In this parable Jesus is talking about the practices of the day. It was common for the owner of an estate to trust others to manage it. Some were free men and others were slaves. The owner gave orders of what he wanted done and the outcome he wanted. In this case, the master provided his servants with an enormous amount of money. A talent was about 70 pounds of silver or gold. So even the slave who got one talent was given something of great value. The master was testing the slaves to see how much he could trust them and what they would do with what they’d been given.
You will probably have heard of Paul Harvey, a composer from Buxted, in Sussex, who was diagnosed with Alzheimer’s last year but has continued to be able to play pieces from memory, as well as create new ones. He recently composed a piece of music which his son filmed him playing, and the film was seen by many on the internet. As they say, it went viral. Eventually he recorded it with the BBC Philharmonic Orchestra and released a single, with all money raised going to Alzheimer’s charities. This inspired a billionaire to give a million pounds for the charities that Paul Harvey supports. In this wonderful story, we see people using the gifts they’ve been given to help and bless many – Paul Harvey with his gift of music, his son with the gift of technology to get the film out, and the billionaire giving of the money he had to help others. This news story was one that gave light and hope and joy to so many people as they watched it, and to the charities who will benefit from this.

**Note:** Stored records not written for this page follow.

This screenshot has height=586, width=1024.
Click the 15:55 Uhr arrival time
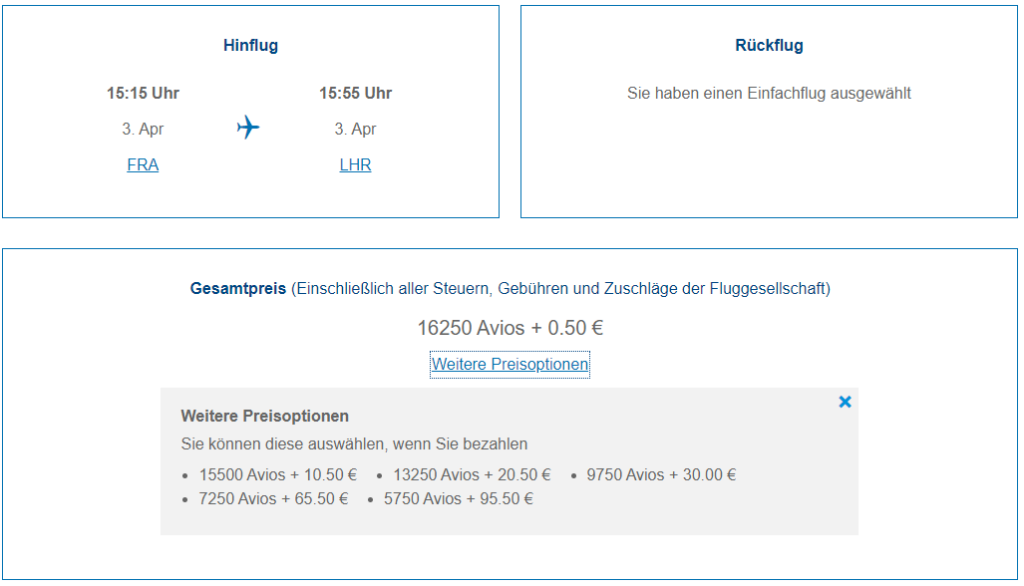click(x=355, y=93)
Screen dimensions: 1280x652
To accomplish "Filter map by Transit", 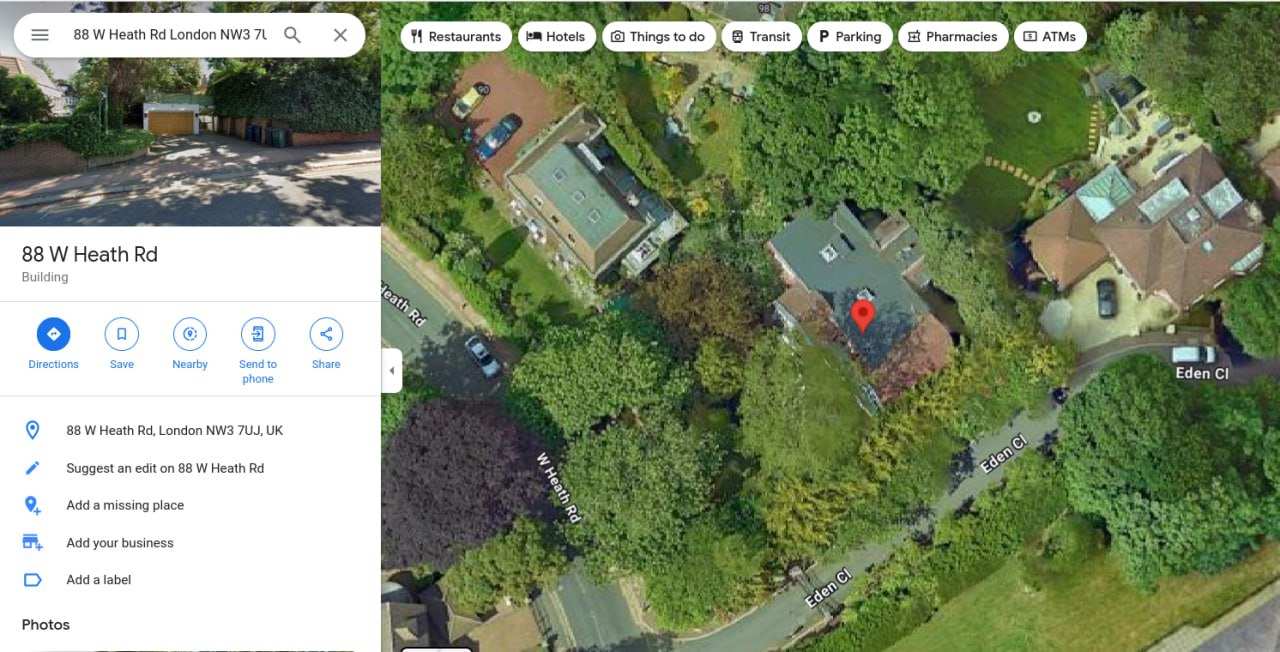I will (761, 37).
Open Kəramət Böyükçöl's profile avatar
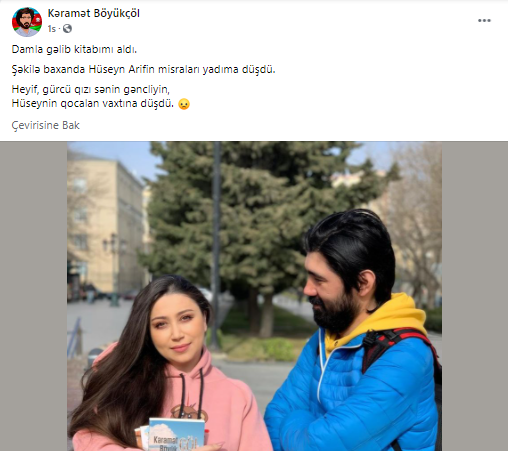Image resolution: width=508 pixels, height=451 pixels. click(27, 22)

I wonder how we are using the gifts God has given us; and do we even recognise what gifts we have? I remember doing a group activity in which we were all asked to name the gifts that we felt the other people in the group had. We found it much easier to name their gifts than to name our own gifts. In fact, some were surprised at the gifts people said they had. They hadn’t realised they had them. So, with us all, we are more able to see the gifts of others than recognise our own. But we do each have gifts, given by God, which can be used to bring light and hope to many.
Do we even recognise what gifts we have?
As with this service – so many gifts and talents used to bring this service to you and to many people.
As we go through each day in these uncertain and troubled times, we can bring light to those around us with all that God has given us. A kind word here, a card written to someone, a phone call to a person alone, a prayer prayed for those in need. We all can offer something to bless others and, in that, we are also blessed.
God works with us and through the gifts he has given us. He has things for each of us to do, to bring his light and his hope to those around. They’re often simple things, but they mean so much to others. I wonder if each day we could start, whatever situation we are in, in thankfulness for all that God gives us, especially as we look at the natural world and the beauty of God’s creation. Especially as we see what the scientists are doing at this time. Especially as we see what God does each day for us.
We are all in very different situations at this time, some of us in pain and difficulty, some fearful and worried about members of our family and fearful for what lies ahead. But perhaps for all of us, in whatever situation, we can ask God to help us to use our gifts to bring blessing to others. As with Paul Harvey in his situation – God is using him mightily to bring hope and joy to others – and so he does with us.
And verses from the letter of Peter, ‘Each one should use whatever gift he has received to serve others, faithfully administering God’s grace … If anyone serves, he should do it with the strength God provides, so that in all things God may be praised through Jesus Christ’ (1 Peter 4: 10–11).
As we go into another week of lockdown, let us ask God to give us all the strength and help we need to go forward with him. Amen.